Most people do, in fact, follow through. Kids whose families are barely paying their bills go out and purchase gifts for even-less-fortunate families. Alumni who are just getting on their feet financially message me and bring gifts. I am always touched by the generosity of these people.

And then there are the things that actually happen. The people who buy the gifts but lose the tags, so we don't know who the gifts are for. Others wait until the last minute to return the gifts so that we are left wringing our hands, wondering if we will have to send away a child without a gift. And then there are those who just don't purchase the gifts at all, which would have been fine if they had never taken the tag to begin with. Somebody else would have bought that gift!

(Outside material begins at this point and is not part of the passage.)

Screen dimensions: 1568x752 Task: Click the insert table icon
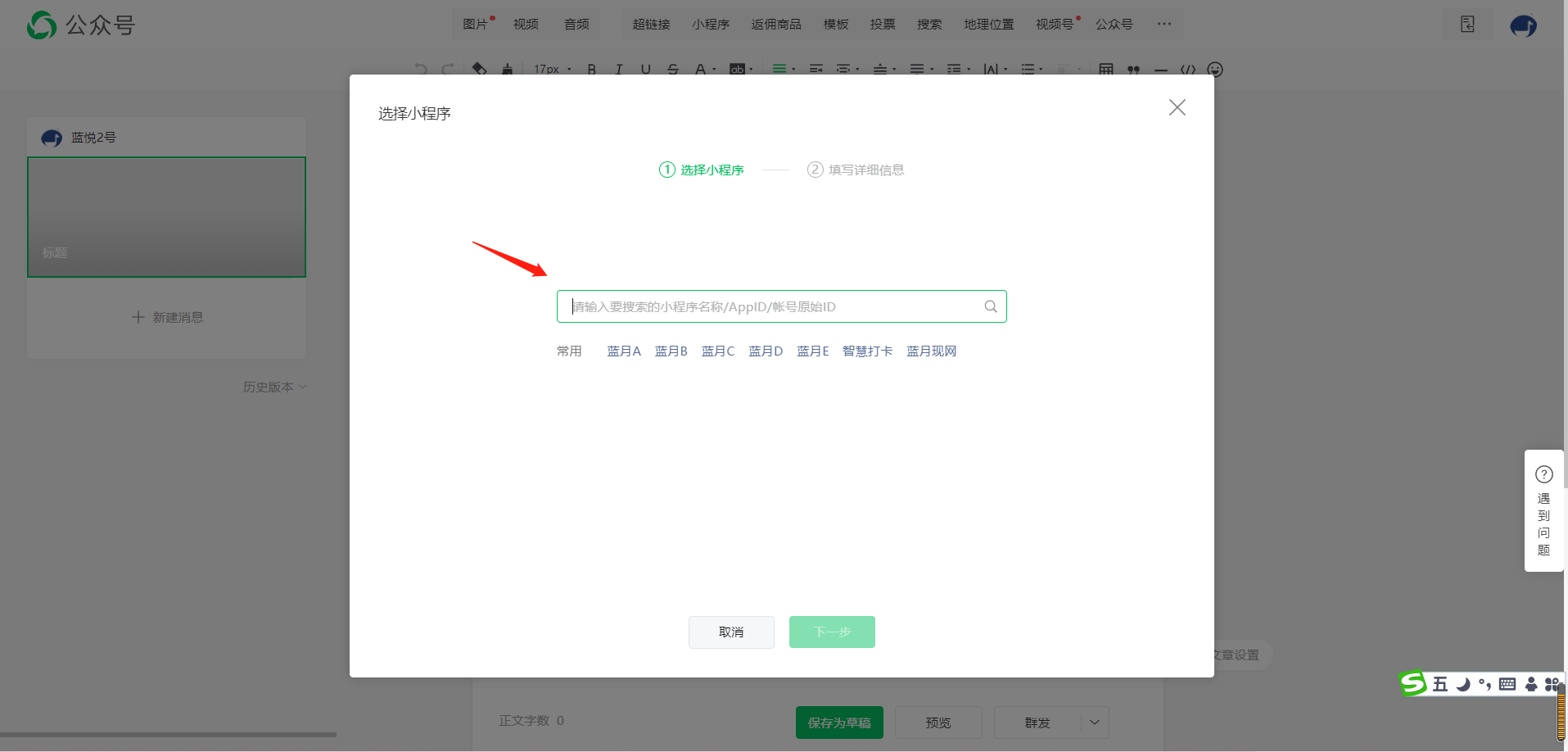pyautogui.click(x=1105, y=70)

But the thing is, for every absent-minded, or tardy, or just irresponsible person who causes the annual rise in my blood pressure, there are many more who step in and fill the gaps. There is the alumna from the Class of '64 who wants to know what she can do to help, and provides a box full of towels for a family. There is the teacher who forgot, but comes back just in time with not only his gifts, but two sets of pots and pans for two other families. There is the teacher who is fostering and comes in with extra gifts that were given to her kids, but that they just didn't want or need. There is the student who just wants to help and shows up with a baby blanket. There are alumni who live too far to help, but send money or blankets or backpacks. And there are the many teachers who don't have time to shop, so they happily give us their cash so we can fill in the missing pieces. Somehow, magically, it all comes together.

Adopt-an-Angel is community service crack. I want to quit. I need to quit. It's NOT good for me. But that moment when little Naomi sees the piles of gifts for her family makes all of the stress worth it. The beauty of the end result outweighs all of the disappointment and confusion and stress. And that is why I keep coming back for more.